Sociedad
Impulsan la “Ley Joaquín” para que los arcos deportivos estén fijados al suelo
Tras la trágica muerte de un niño de 12 años en Junín de los Andes, sus padres buscan transformar el dolor en una normativa nacional que obligue a asegurar las estructuras en todos los predios deportivos del país
A poco más de un mes de la tragedia que conmovió a la región, los padres de Joaquín Stefano Gatto, el niño de 12 años que falleció tras la caída de un arco de fútbol, han decidido canalizar su duelo en una causa colectiva. El hecho ocurrió el pasado 5 de enero en las instalaciones del colegio Ceferino Namuncurá, en Junín de los Andes, donde el menor se encontraba de campamento con un grupo de exploradores.
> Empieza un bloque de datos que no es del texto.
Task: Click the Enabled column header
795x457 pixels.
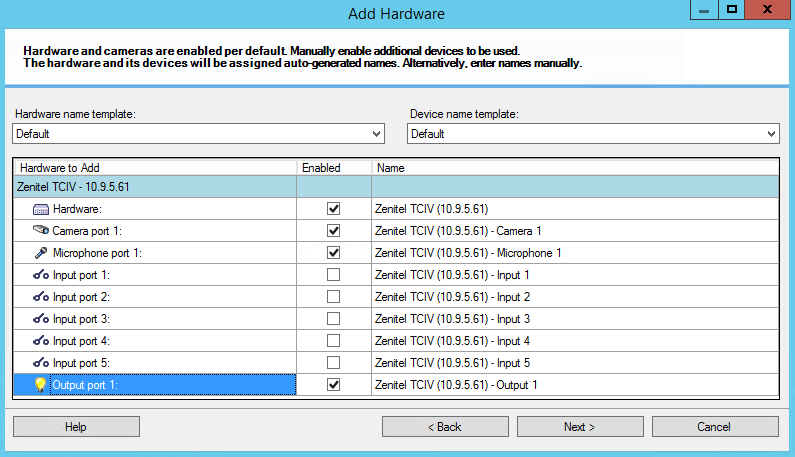Action: pyautogui.click(x=334, y=168)
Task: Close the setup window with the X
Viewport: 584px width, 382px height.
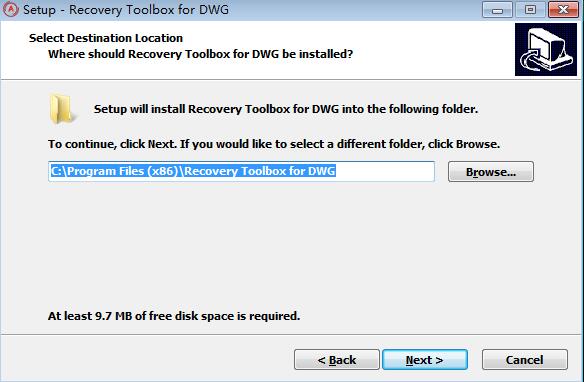Action: tap(563, 10)
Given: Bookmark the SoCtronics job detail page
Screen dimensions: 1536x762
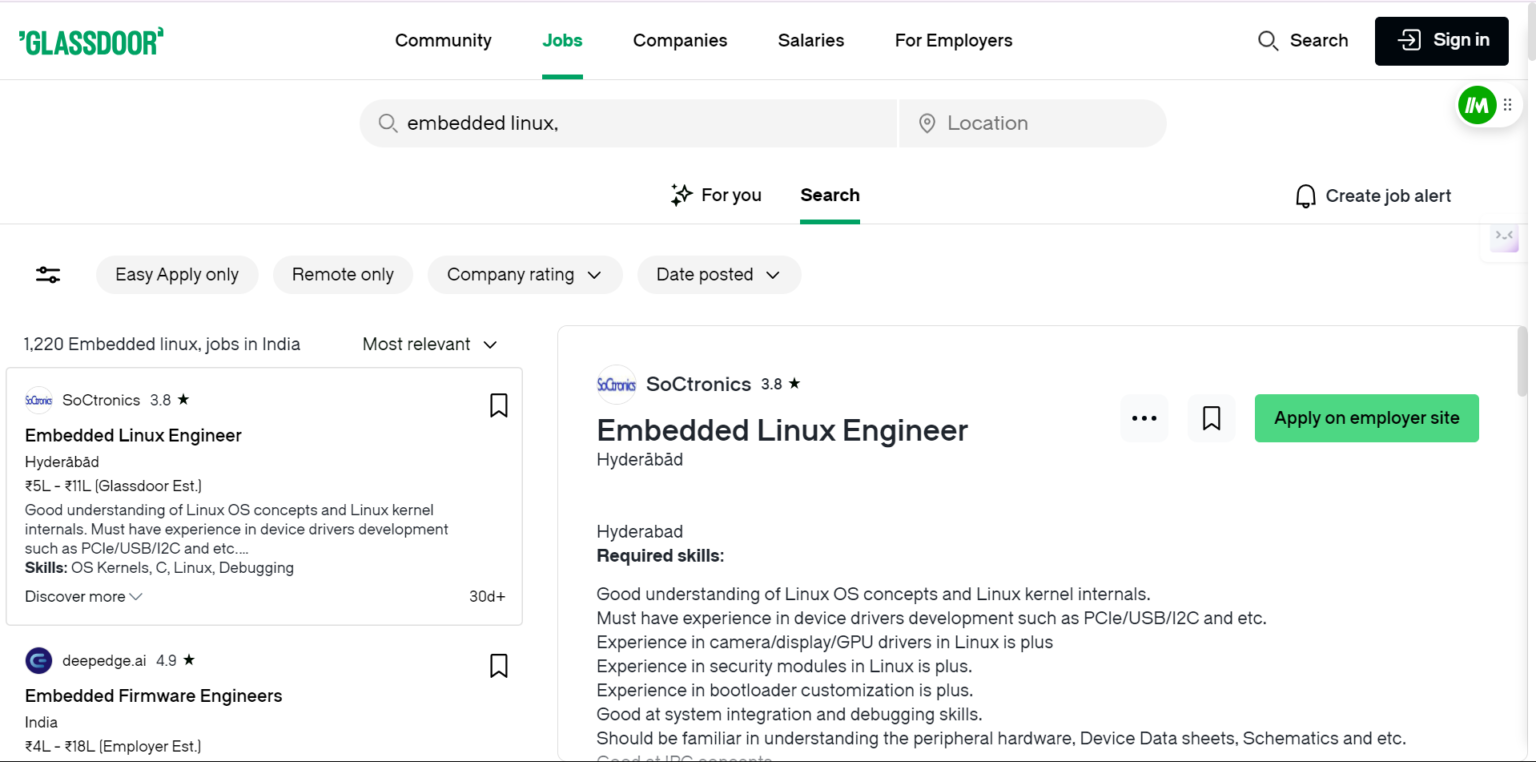Looking at the screenshot, I should point(1211,418).
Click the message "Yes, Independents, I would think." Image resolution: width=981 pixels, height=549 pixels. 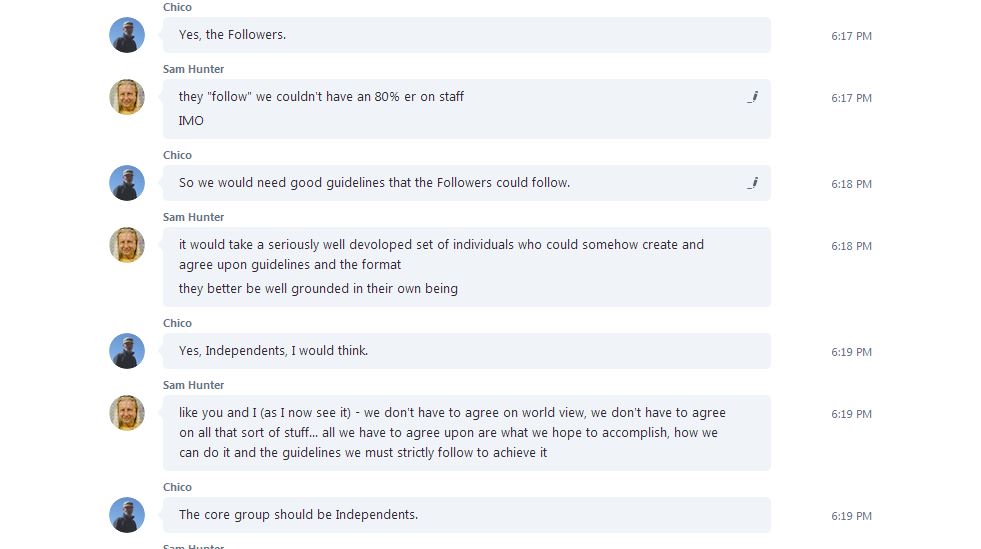point(273,351)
Según el relato de su familia y la investigación judicial, la estructura de metal cedió cuando el niño se colgó del travesaño, provocándole heridas letales en el tórax al no encontrarse anclada al suelo.
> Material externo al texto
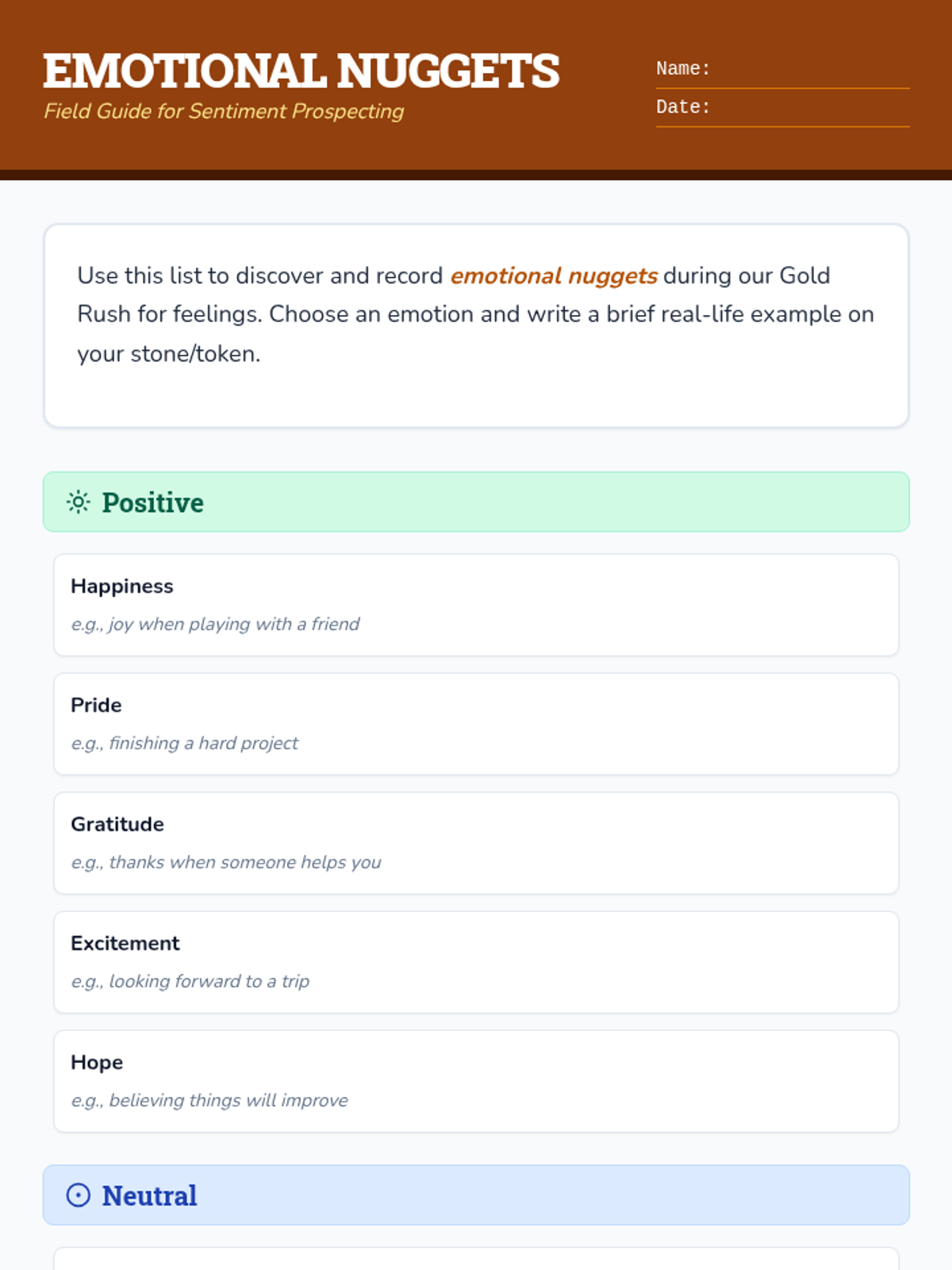Viewport: 952px width, 1270px height.
Task: Select the Hope emotion card
Action: tap(476, 1081)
El accidente, que la fiscalía local investiga bajo la carátula de “homicidio culposo”, desnudó una falta de regulación alarmante en las instalaciones deportivas. Joaquín, un niño “dulce y solidario” que soñaba con ser youtuber, fue trasladado de urgencia al Hospital Carrillo de San Martín de los Andes, donde fue intervenido quirúrgicamente. Sin embargo, pese a los esfuerzos médicos, se confirmó su muerte encefálica. En medio del dolor, sus padres, Serena y Adrián, decidieron donar sus órganos, un acto de nobleza que permitió salvar la vida de cuatro niños.
Motivados por la necesidad de evitar que otras familias atraviesen el mismo vacío, impulsan ahora la denominada “Ley Joaquín”. Se trata de un proyecto de ley nacional que busca establecer la obligatoriedad de que todas las estructuras deportivas, como arcos de fútbol, hockey o aros de básquet, estén fijadas de manera permanente o mediante sistemas de contrapeso. “Esto era completamente evitable. Nuestra misión es que Joaquín sea el último y que esta ley salve vidas”, expresaron los padres, quienes ya han mantenido reuniones con legisladores nacionales para avanzar en la presentación del proyecto.
El proyecto de normativa contempla puntos estrictos de seguridad que incluyen no solo el anclaje obligatorio de estructuras que superen los 20 kilos, sino también la protección de superficies con materiales acolchonados para amortiguar impactos. Además, la ley propone que las instituciones, tanto públicas como privadas, deban someterse a inspecciones técnicas periódicas realizadas por profesionales matriculados que certifiquen la aptitud de las instalaciones. Aquellos establecimientos que no cumplan con la norma en un plazo de un año podrían enfrentar severas multas y sanciones.
La urgencia del pedido se respalda en estadísticas preocupantes: según revelaron los impulsores del proyecto, durante 2025 ya se registraron cinco casos similares en el país, sumándose a una lista de víctimas fatales que se repite año tras año por causas idénticas. La campaña, que ya tiene presencia en redes sociales bajo el nombre de “Ley Joaquín”, busca visibilizar estos antecedentes para que la iniciativa sea tratada con celeridad en el Congreso, despojada de banderas políticas y centrada exclusivamente en la protección de las infancias.
Finalmente, el matrimonio Gatto destaca que este proyecto es el motor que les permite levantarse cada día. Para ellos, la ley representa el propósito de vida de su hijo y una herramienta de prevención necesaria en un país donde la seguridad en los espacios de recreación suele quedar librada al azar. “Lo despedimos con un abrazo y regresamos con sus cenizas, pero sabemos que él está con nosotros en esta tarea”, concluyó Serena, reafirmando el compromiso de que ninguna otra familia tenga que despedir a un hijo por un arco que no estaba fijado.